The great state of New Jersey was named such by Sir John Berkley and Sir George Carteret. Carteret was a native of the island of Jersey in the English Channel and served as Lieutenant Governor for several years. It was the third state to ratify the U.S. Constitution in 1787 and was the first to ratify the Bill of Rights in 1789. Among the first to join the great Union of this nation, New Jersey is rich in history, industry and greenery?
There is some confusion in the origin of the nick name “The Garden State”. It was first heard at the Centennial Exhibition in Philadelphia by Abraham Browning of Camden. According Alfred Heston’s book, “Jersey Waggon Jaunts” Browning said “that our Garden State is an immense barrel, filled with good things to eat and open at both ends, with Pennsylvanians grabbing from one end and New Yorkers from the other’. Strangely enough, the name stuck.
From as early 1791, New Jersey has been an industry heavy state, leading the country in industry and complete with major transportation connections across land, sea and air. In 1954, legislature voted to add the nick name “Garden State to New Jersey license plates. Governor Robert Meyner actually refused to sign the bill stating “"New Jersey is noted for its great strides in manufacturing, mining, commerce, construction, power, transportation, shipping, merchandising, fishing and recreation, as well as in agriculture.
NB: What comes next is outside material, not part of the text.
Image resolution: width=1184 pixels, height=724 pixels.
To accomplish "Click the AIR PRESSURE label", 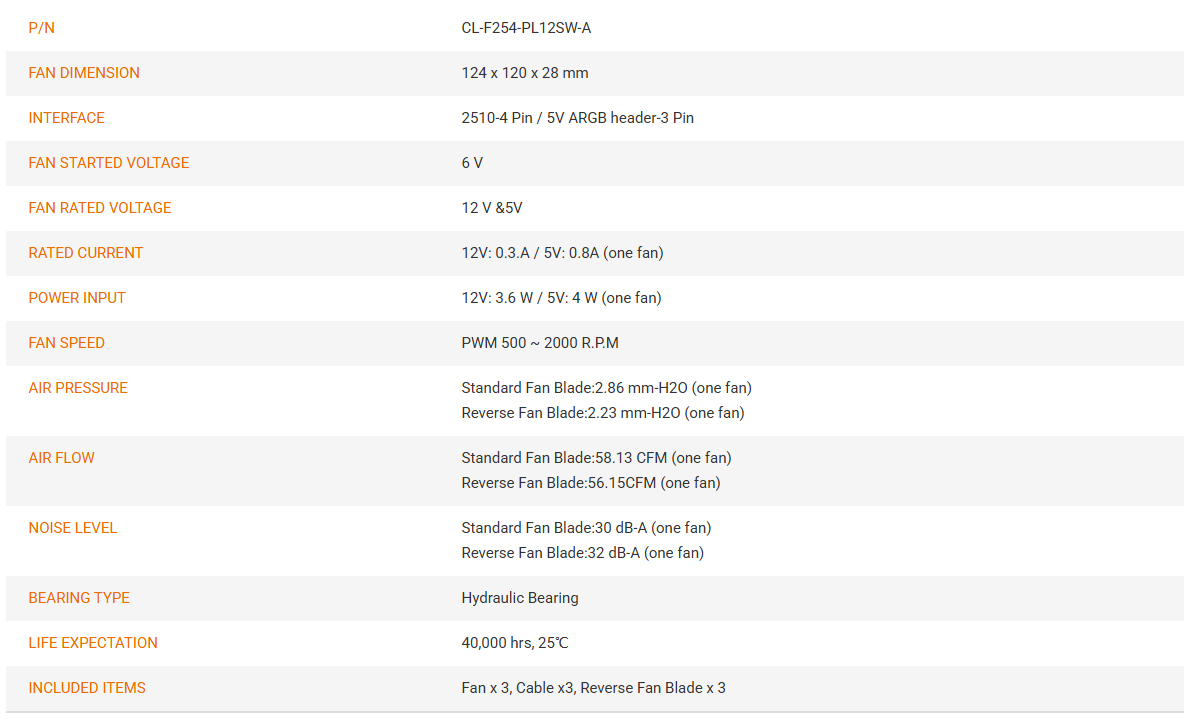I will (78, 388).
I do not believe that the average citizen of New Jersey regards his state as more peculiarly identifiable with gardening for farming than any of its other industries or occupations." He vetoed the bill, legislature overrode the veto and the rest is history.
Perhaps Governor Meyner was on to something. To this day, New Jersey boasts some of the richest history, resources and commerce in the country and it most definitely the gate way to the world. Maybe the Garden State refers to the rich “soil” this state has to offer to grow the most abundant, lush gardens. I would vote for that.